Il desiderio maschile, desiderio di un corpo femminile divenuto oggetto estetico, ma anche desiderio femminile, maniacalmente ricalcato su quello stereotipo. E, ancora, il desiderio come punto di partenza, centro pulsante del processo di soggettivazione dell’identità femminile che ha dato vita alle lotte di un’intera generazione, perdendo senso ed agentività in quella successiva. Desiderio di scoprire una sessualità polimorfica, eterodossa, di sperimentare ed inventare le pratiche del godimento a prescindere dai ruoli, divenuto oggi oggetto di mercato, strumento pubblicitario, funzionale alla vendita dell’automobile come del dopobarba, della biancheria intima come degli oggetti di arredamento. Le donne-soggetti-desideranti sono automaticamente escluse da questa logica dominante, sono soggetti marginali, corpi da colonizzare e omologare alla norma, sussumendone pratiche, disposizioni, rappresentazioni e traiettorie.

La dimensione della scelta: scelta della prostituzione o, all’opposto, della maternità che ancora oggi divide, separa, distingue le donne per bene dal loro presunto alter ego, le sex workers. Una cospicua e densa letteratura socio-antropologica si è impegnata in questi anni nell’indagine sullo scambio sessuo-economico come scelta consapevole e se pure le donne del nostro bel paese, come afferma Concita De Gregorio nel suo appello su “L’Unità”, non sono in fila per il bunga bunga, tante, troppe ancora oggi non vivono la propria sessualità come strumento di liberazione e autodeterminazione. Tante, troppe ancora oggi non possono vivere la scelta della maternità e, nelle imprescindibili condizioni di precarietà materiale e strutturale, sono costrette alla scelta della non maternità in nome della sopravvivenza, della sostenibilità dell’esistenza, della scelta tra casa e carriera.

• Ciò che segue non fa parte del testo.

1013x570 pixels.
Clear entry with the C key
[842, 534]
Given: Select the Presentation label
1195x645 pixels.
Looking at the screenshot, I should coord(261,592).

In questo contesto, invece di demandare ad altri, magari attraverso forme più o meno subdole di sfruttamento istituzionalizzato o regolarizzato, l’accudimento di quei pochi figli che si riescono a mettere al mondo, bisognerebbe rivendicare la scelta riproduttiva, slegata dall’imposizione eteronormativa, come gesto rivoluzionario, come scelta slegata dalla funzione prettamente femminile della cura, in direzione, invece, di una condivisione responsabile e programmatica, proprio come per il sex work.